╔══
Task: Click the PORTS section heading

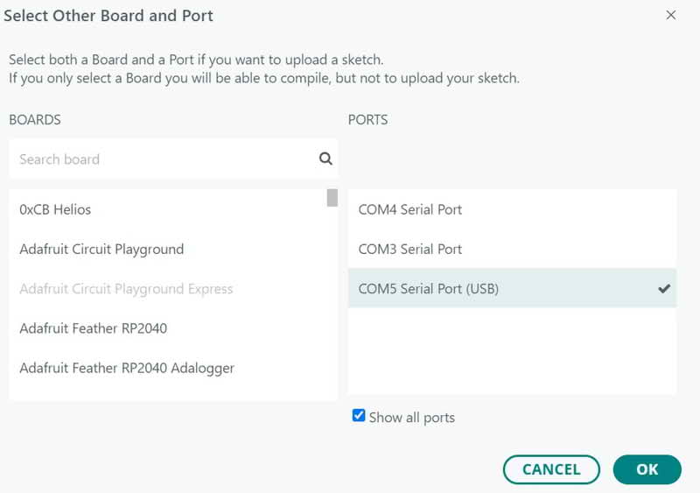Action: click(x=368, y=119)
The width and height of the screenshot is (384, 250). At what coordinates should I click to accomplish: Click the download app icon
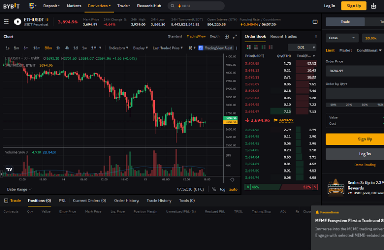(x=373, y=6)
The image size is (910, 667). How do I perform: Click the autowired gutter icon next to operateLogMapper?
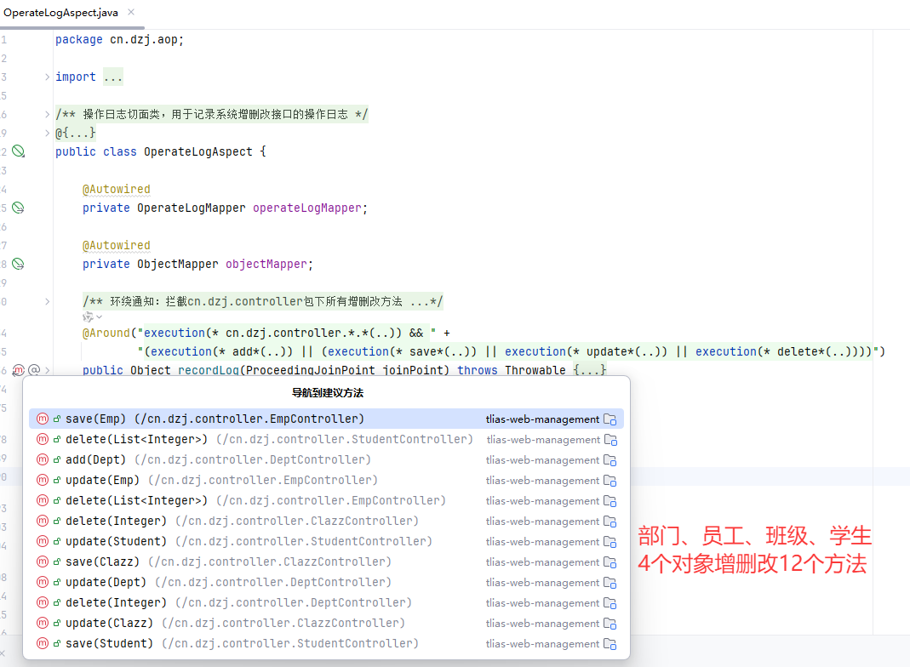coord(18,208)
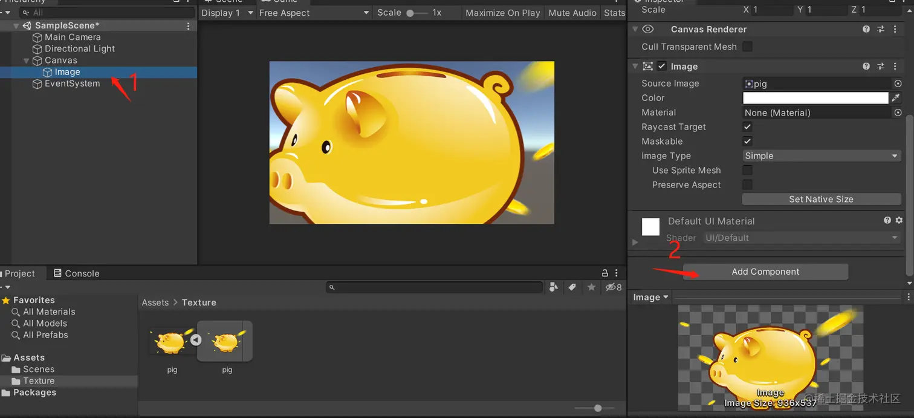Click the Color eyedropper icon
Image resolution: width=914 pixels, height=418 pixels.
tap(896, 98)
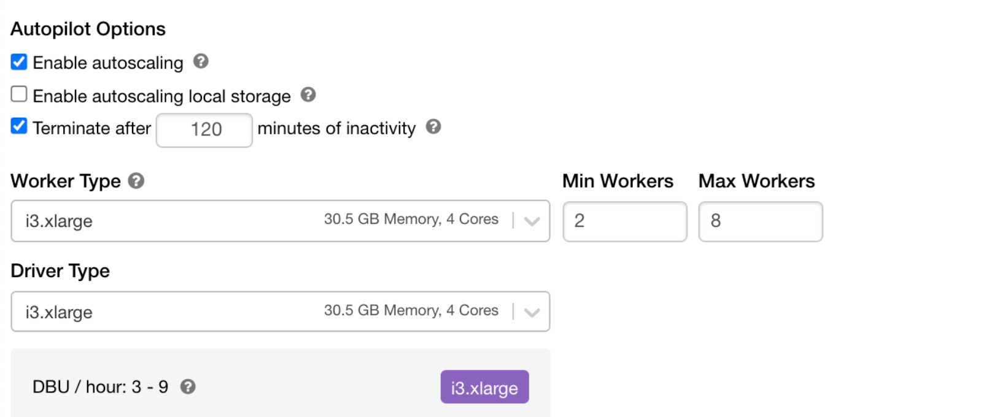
╚══
Transcribe the whole of the data exactly, minus any pictures.

Task: Click the PORTS section heading

Action: click(x=368, y=119)
The width and height of the screenshot is (384, 250). At what coordinates should I click to accomplish: Click the download app icon
(x=373, y=6)
The image size is (910, 667). How do I perform: Click the autowired gutter icon next to operateLogMapper?
coord(18,208)
Click the Color eyedropper icon
Image resolution: width=914 pixels, height=418 pixels.
tap(896, 98)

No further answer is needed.